On the Singularity talk site started recently by Ben Goertzel of Novamente, a company he heads which is attempting to create Artificial General Intelligence, he asked the following:

“I have been considering co-authoring some verbiage aimed at explaining the Singularity notion to intelligent, educated non-nerds (together with a writer I know who is more experienced and expert than me at writing for a non-technical audience). ”Of course this has been done before, e.g. it has been done excellently by Kurzweil and Broderick, but their wonderful book-length treatments are IMO too long, involved and complex for a lot of people to take the time to wade through.... And I find that Kurzweil's graph-centric approach has plusses and minuses -- there is a lot of mistrust of "lies, damn lies and statistics "out there. And, I much admire Eliezer's essay "Staring into the Singularity", but it's way too intense for most readers.... ”Anyway, I am curious if anyone would like to share experiences they've had trying to get Singularitarian concepts across to ordinary (but let's assume college-educated) Joes out there. Successful experiences are valued but also unsuccessful ones. I'm specifically interested in approaches, metaphors, focii and so forth that have actually proved successful at waking non-nerd, non-SF-maniac human beings up to the idea that this idea of a coming Singularity is not **completely** absurd...”

A lively discussion ensued, which predictably (amongst futurists) involved those who thought there was no problem with the existing information – which also meant if most people didn’t get it, then tough; those who believed Singularity wasn’t provable enough as a concept to bother translating; those who thought time would make it easier (i.e. when the Singularity gets here, it won’t be so hard to explain!); and those who thought it was a fool’s game to even try, whether it was possible or not.
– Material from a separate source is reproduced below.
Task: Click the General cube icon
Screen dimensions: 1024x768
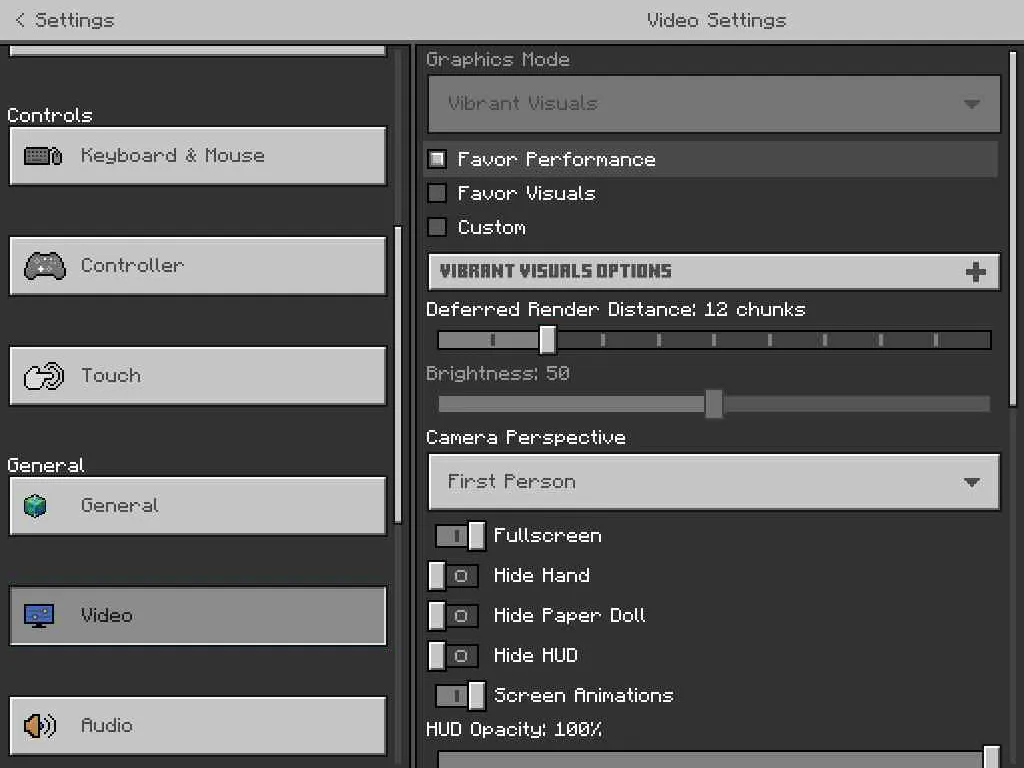Action: [x=36, y=506]
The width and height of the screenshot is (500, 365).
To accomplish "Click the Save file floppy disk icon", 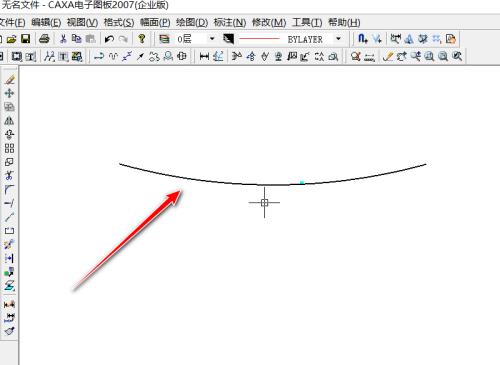I will pos(26,39).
Maybe I’m a fool to try, but maybe I can also turn this discussion 90 degrees and look at it from a different angle…

Below, I have talked about the issue of bilingualism (and eventual multilingualism) as pertains to futurist communication in a piece called “Are You Bilingual?” The gist of it is scientists/academics/H+rs/SFers/fellow travelers speak in a language that the rest of the world doesn’t understand anymore. They speak the logical, analytical, textual language of the scientific method and the structured argument. Unfortunately, it’s a dying language, born of Descartes, Bacon and Voltaire, but whose death knell was rung by Howdy Doody. Most of the First World speaks the newer, moving visual language taught to them by Howdy and the rest of the TV/movies/Internet nexus. It’s the emotional, visceral, narrative language of the video, the blog, the sound bite, the play-to-the-emotions rhetoric we are all confronted with daily. This is the language the mass audience speaks.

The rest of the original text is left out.